The previous-generation instructions (clone upstream → checkout tag → git apply lcpp.patch → fight line endings → cmake) still work and live in tools/README.md. This page documents the shortcut version: clone a pre-patched fork and build directly.


1. Prerequisites

OS Need
Linux build-essential, cmake ≥ 3.18, git. Optionally NVIDIA CUDA toolkit ≥ 12.0 for GPU quantize.
macOS Xcode CLT (xcode-select --install), cmake (Homebrew or via the Python cmake wheel).
Windows Visual Studio 2022 (Desktop C++ workload) or MinGW-w64. CMake on PATH.

CPU-only llama-quantize is fine for almost all diffusion model sizes (a 12 B Flux F16 takes a couple of minutes on a modern desktop CPU). Use CUDA only if you regularly quantize very large models.


2. Clone the pre-patched branch

git clone -b city96 https://github.com/Randy420Marsh/llama.cpp.git
cd llama.cpp

The city96 branch on Randy420Marsh/llama.cpp is upstream ggml-org/llama.cpp at tag b3962 with lcpp.patch already applied (commit f8dfcc87). No git apply step. No CRLF normalisation. No --ignore-whitespace workaround.

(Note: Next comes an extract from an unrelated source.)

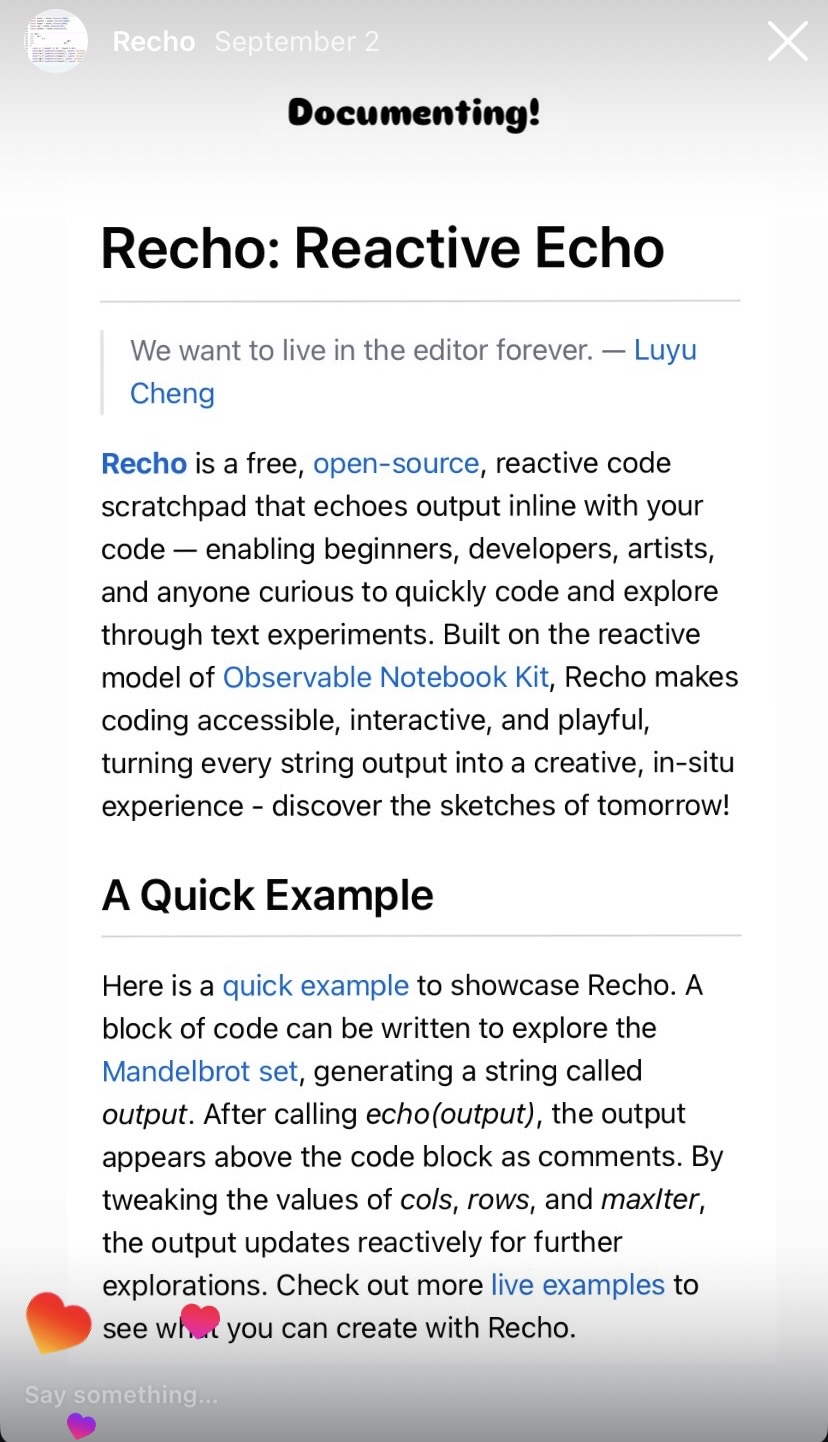Open the "quick example" link
The height and width of the screenshot is (1442, 828).
[x=315, y=986]
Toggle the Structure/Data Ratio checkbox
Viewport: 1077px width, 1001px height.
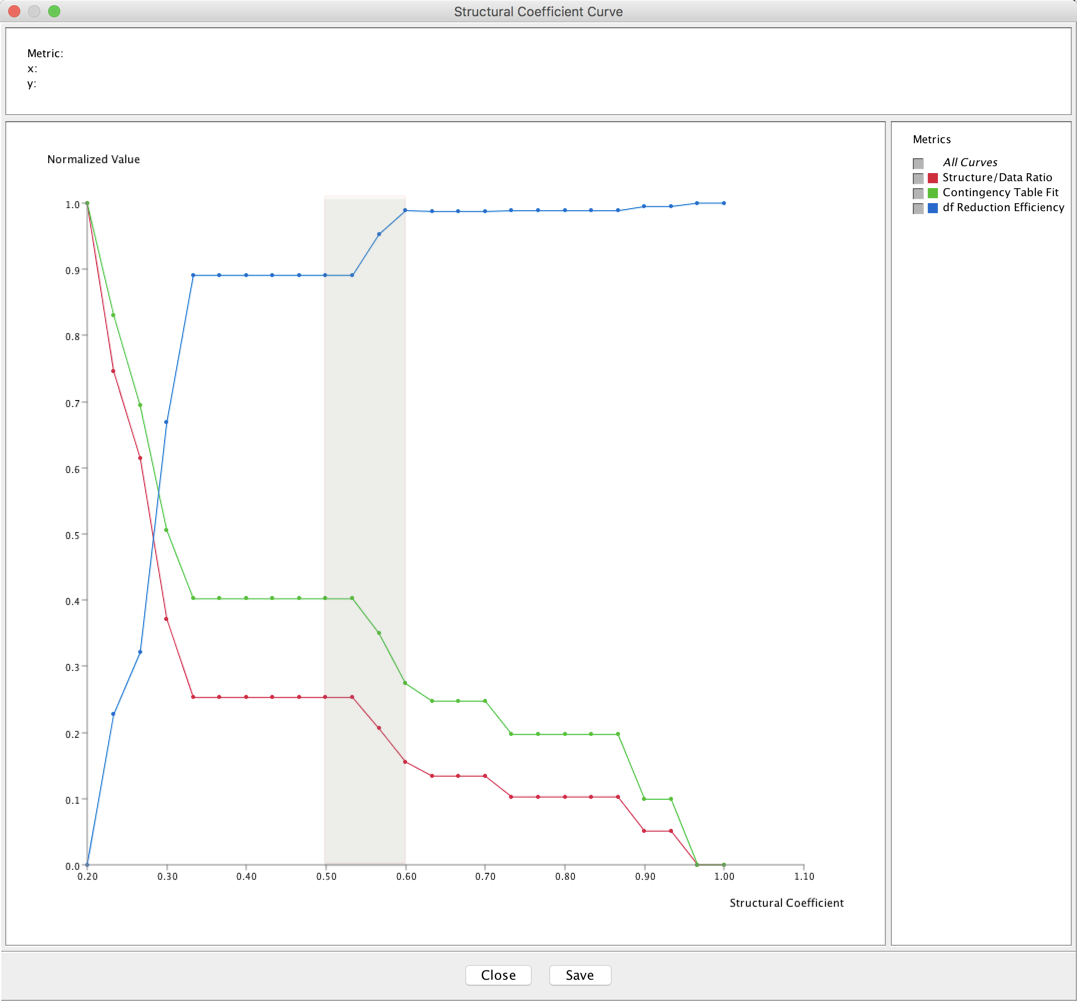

If you ever want to update the base — e.g. apply the patch on top of a newer tag than b3962 — see Re-patching against a different upstream tag at the bottom.


3. Configure & build

Linux / macOS (CPU)

cmake -B build \
  -DCMAKE_BUILD_TYPE=Release \
  -DCMAKE_CXX_STANDARD=17 \
  -DCMAKE_CXX_STANDARD_REQUIRED=ON
cmake --build build --config Release -j$(nproc) --target llama-quantize

The -DCMAKE_CXX_STANDARD=17 flag is the important one. CUDA toolkits 12.x and 13.x require C++17, and CMake defaults to C++11 on some toolchains.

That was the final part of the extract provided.